PROBLEM DESCRIPTION
Transcribe the whole listing exactly; the images stay out.

EXTRACTED MATERIAL
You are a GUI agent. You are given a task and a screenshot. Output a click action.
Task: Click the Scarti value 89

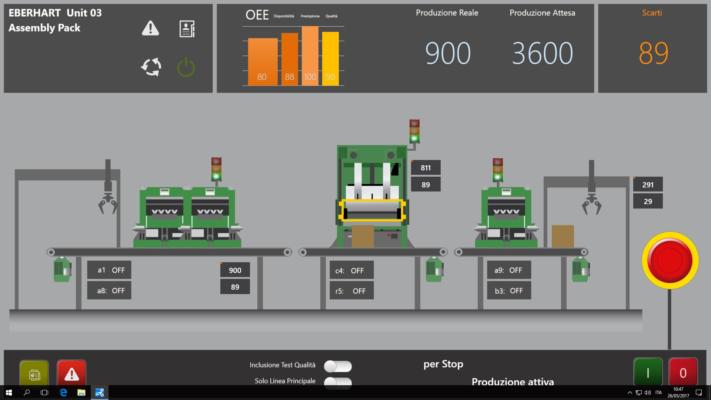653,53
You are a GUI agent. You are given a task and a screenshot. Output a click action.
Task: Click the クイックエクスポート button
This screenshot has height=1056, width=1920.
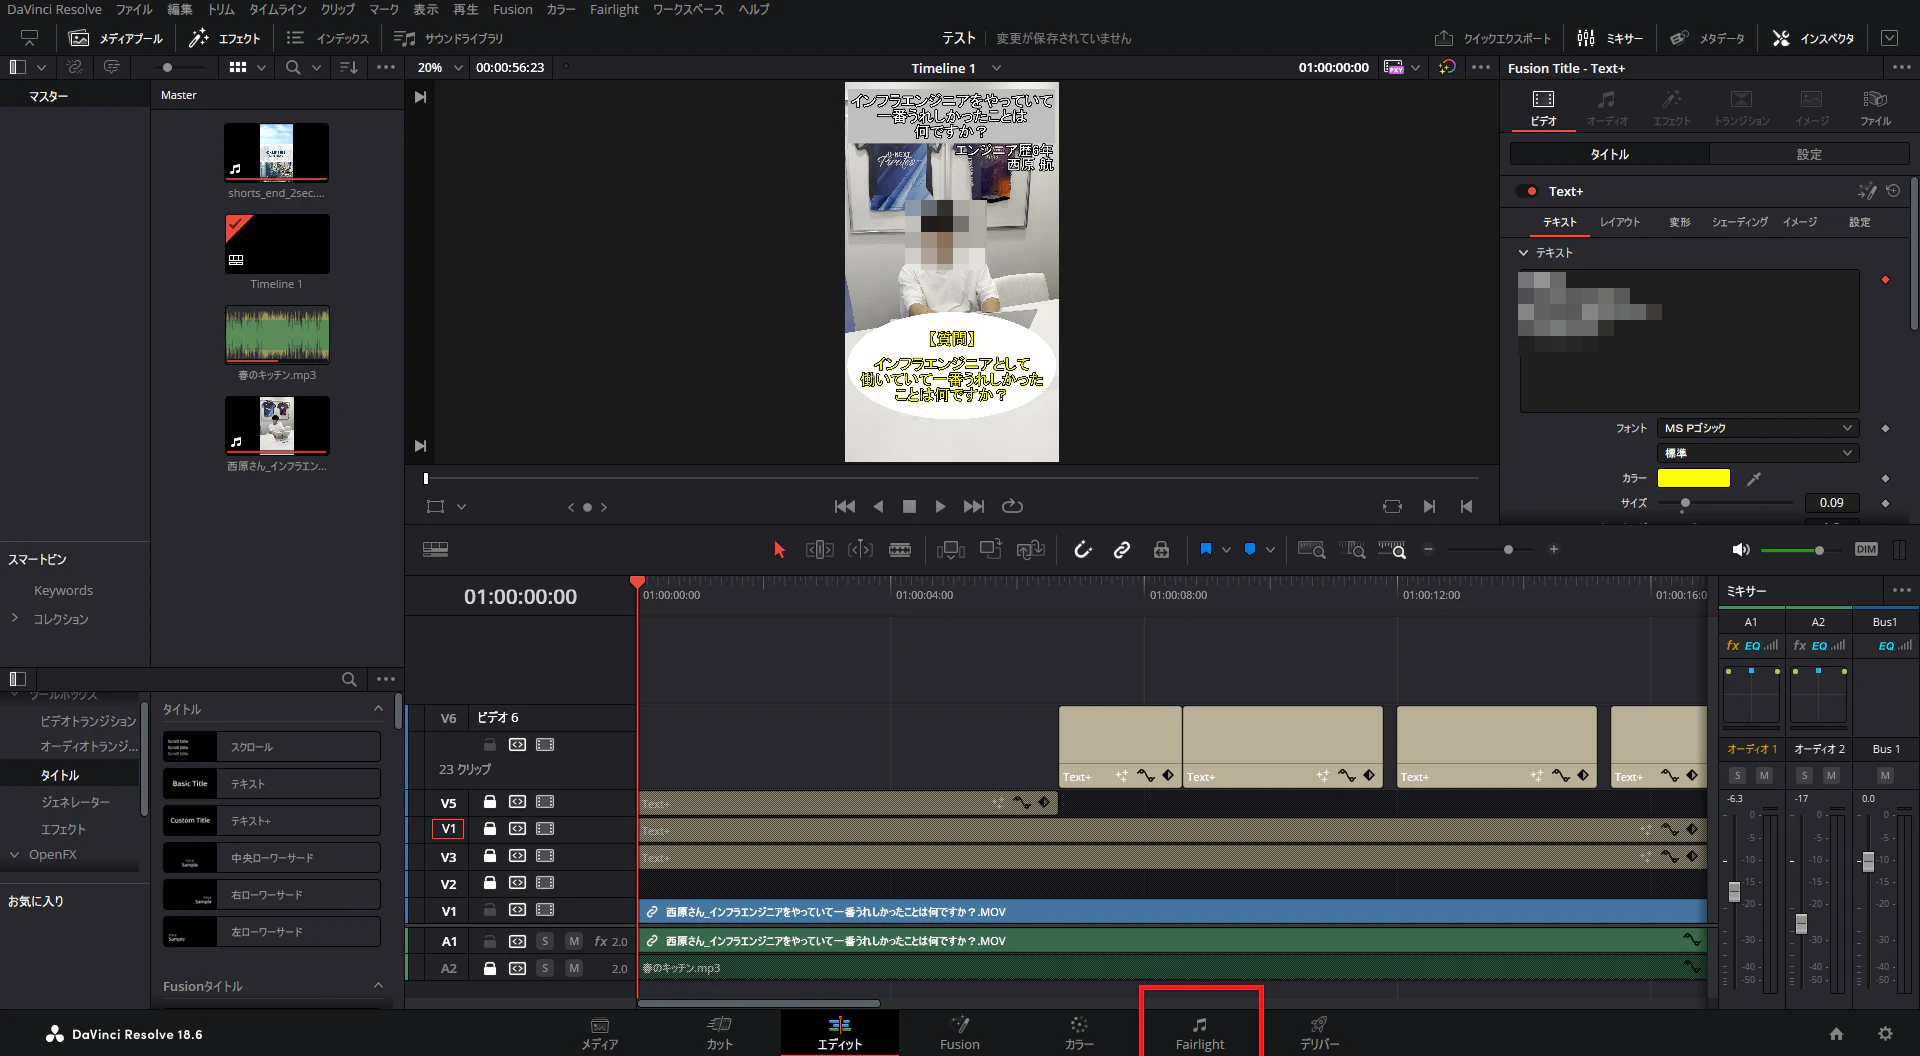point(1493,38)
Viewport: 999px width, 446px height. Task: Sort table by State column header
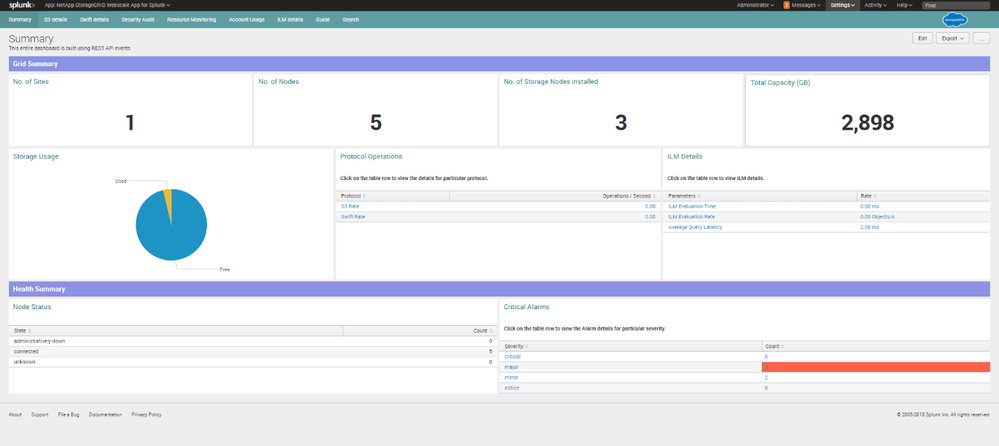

RESULT OF THIS TASK
You are a GUI agent. You are given a task and a screenshot. Output a click action.
Task: Click the Scarti value 89

653,53
You are a GUI agent. You are given a task and a screenshot. Output a click action.
Task: Click the クイックエクスポート button
This screenshot has height=1056, width=1920.
point(1493,38)
Viewport: 999px width, 446px height. Task: Sort table by State column header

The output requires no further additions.